- Born: 22 January 1935 (age 91) Surrey, England
- Education: Camberwell School of Art
- Occupation: Painter

= David Hepher =

British artist (born 1935)

David Hepher (born 1935) is a British artist, best known for his paintings of buildings, landscapes, especially tower blocks, including the Aylesbury Estate.

==Early life==
David Hepher was born in Surrey, England on 22 January 1935. He studied at Camberwell School of Art and then at Slade School of Art.

He later became a senior lecturer in painting at Chelsea School of Art from 1981 to 1990. Since 2001 he became a professor and head of undergraduate painting at Slade School of Fine Art.

He bought a house in Camberwell Grove, England, in 1961 and has lived there ever since.

==Career==
His work has been exhibited in the Serpentine Gallery, Flowers Gallery, Mappin Art Gallery, Whitechapel Art Gallery, Hayward Gallery, Ikon Gallery and Tate Britain.

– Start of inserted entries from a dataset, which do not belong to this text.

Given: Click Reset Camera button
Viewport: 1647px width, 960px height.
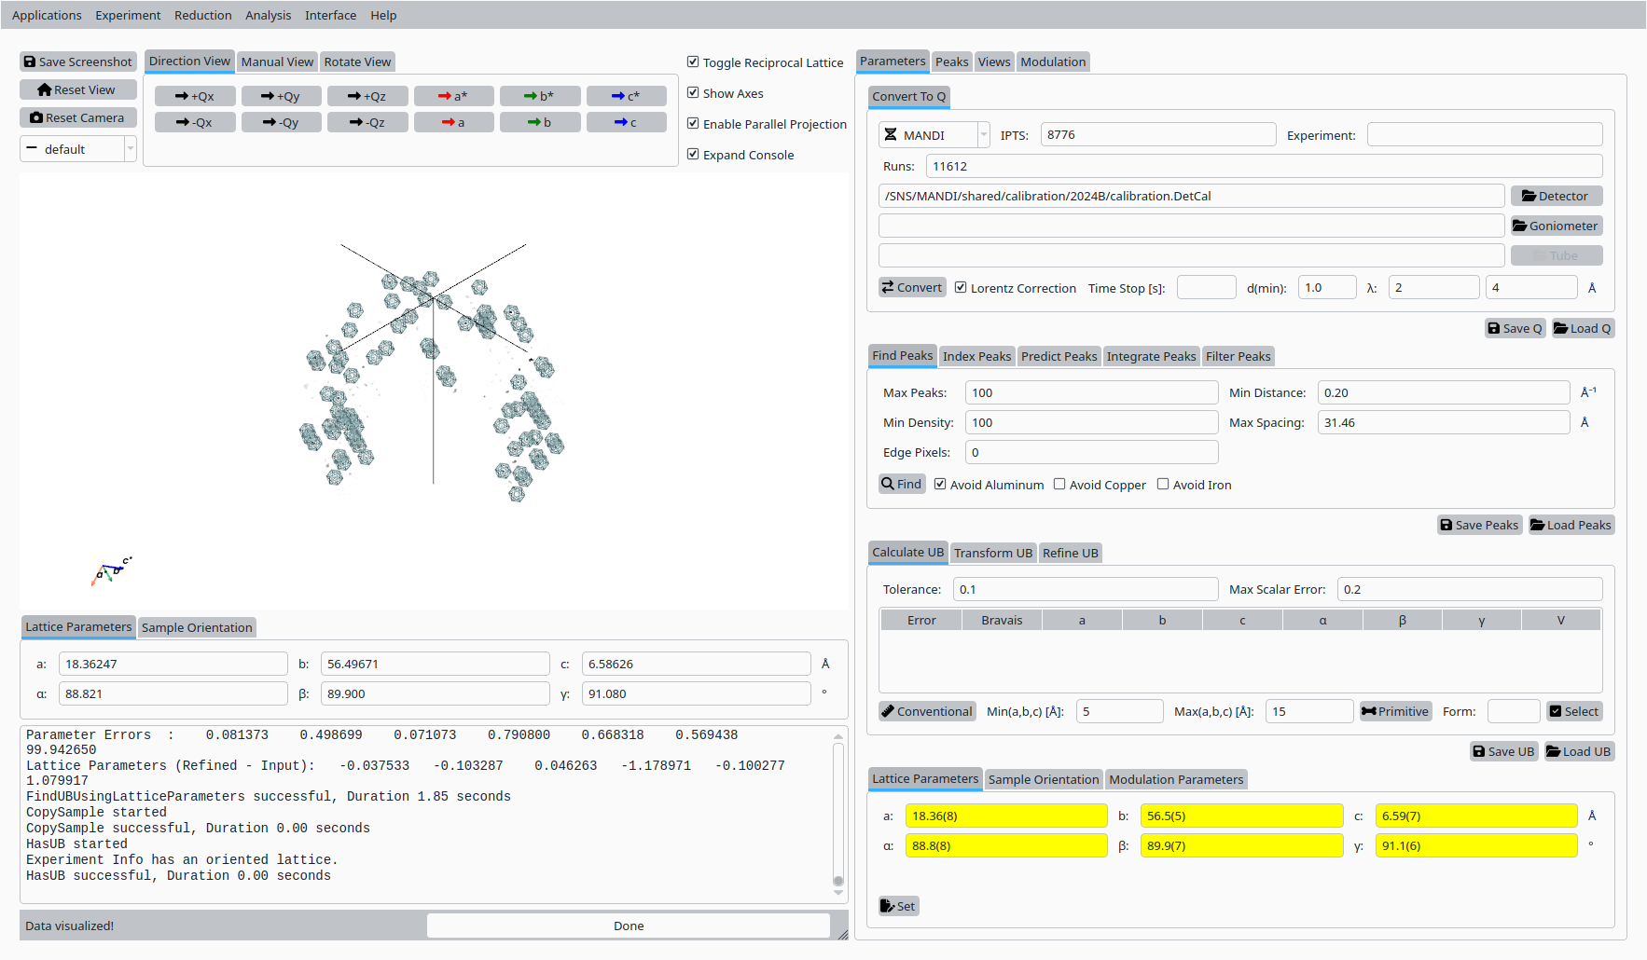Looking at the screenshot, I should pos(78,117).
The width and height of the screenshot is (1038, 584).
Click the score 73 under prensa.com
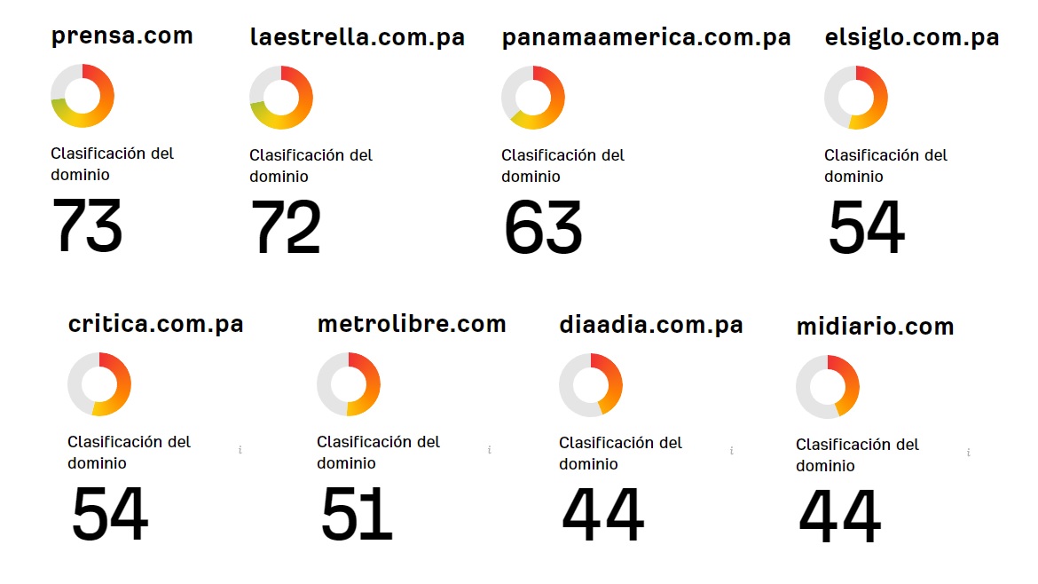pos(87,225)
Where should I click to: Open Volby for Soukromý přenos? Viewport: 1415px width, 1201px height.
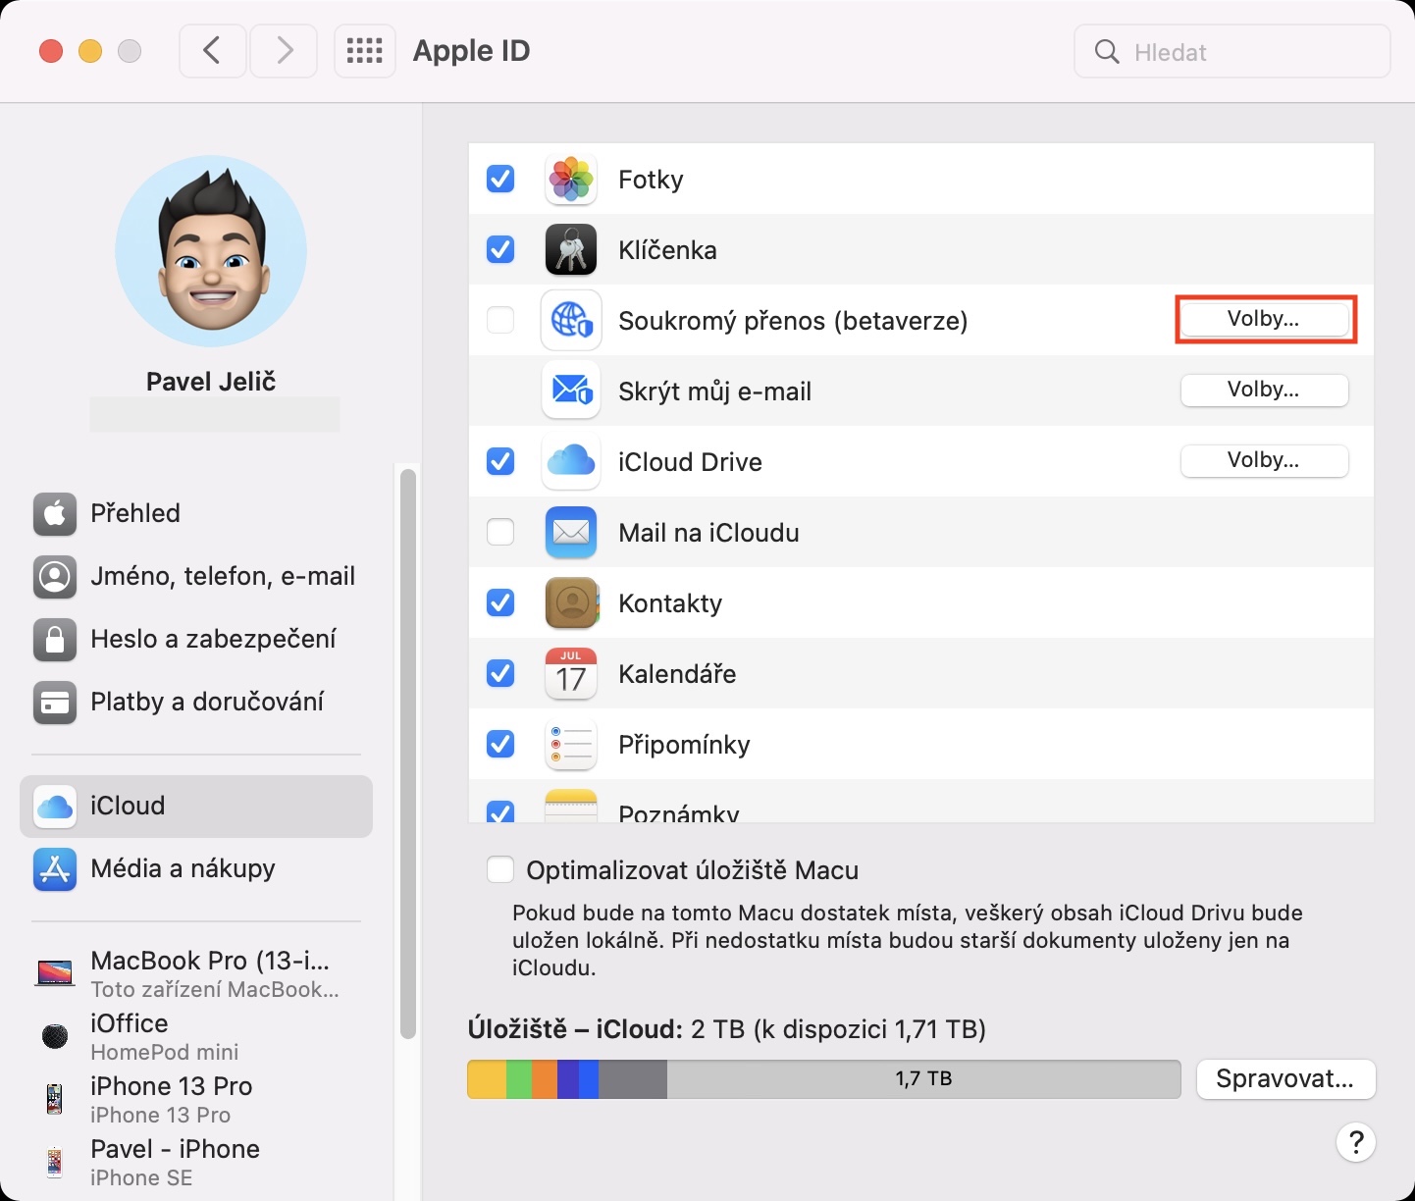point(1264,320)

In 2014 he featured in the two-part BBC Four documentary: "Bunkers, Brutalism, Bloodymindedness: Concrete Poetry", where he was interviewed by Jonathan Meades.

==Collections==

- Arts Council Collection
 Arrangement in Turquoise and Cream 1 1979–1981
 Five Working Drawings 1979–81
 Study for 'Arrangement in Turquoise and Cream 1981
- British Arts Council
 Study, 1993
 Number, 1972
- Bradford Museum and Art Gallery
 Windows of No. 19
- Museum Boymans-van Beuningen
 The Windows of Number 22
- Museum of London
 Camberwell Flats, (by day), 1983
 Camberwell Nocturne, 1984
- Tate Gallery
 Albany Flats, 1972
- Victoria and Albert Museum
 Camberwell Flats, 1984

==Bibliography==

Exhibition Catalogues
- David Hepher: The Windows of the Brandon Estate – An Elegy to Tall Buildings [Catalogue of the exhibition held at Flowers East 1999] London.
- David Hepher [Catalogue of the exhibition held at Flowers East 2002] London.
- David Hepher [Catalogue of the exhibition held at Flowers East 2008] London.
Monographs
- Lucie-Smith, E. (1996) David Hepher. Momentum, London.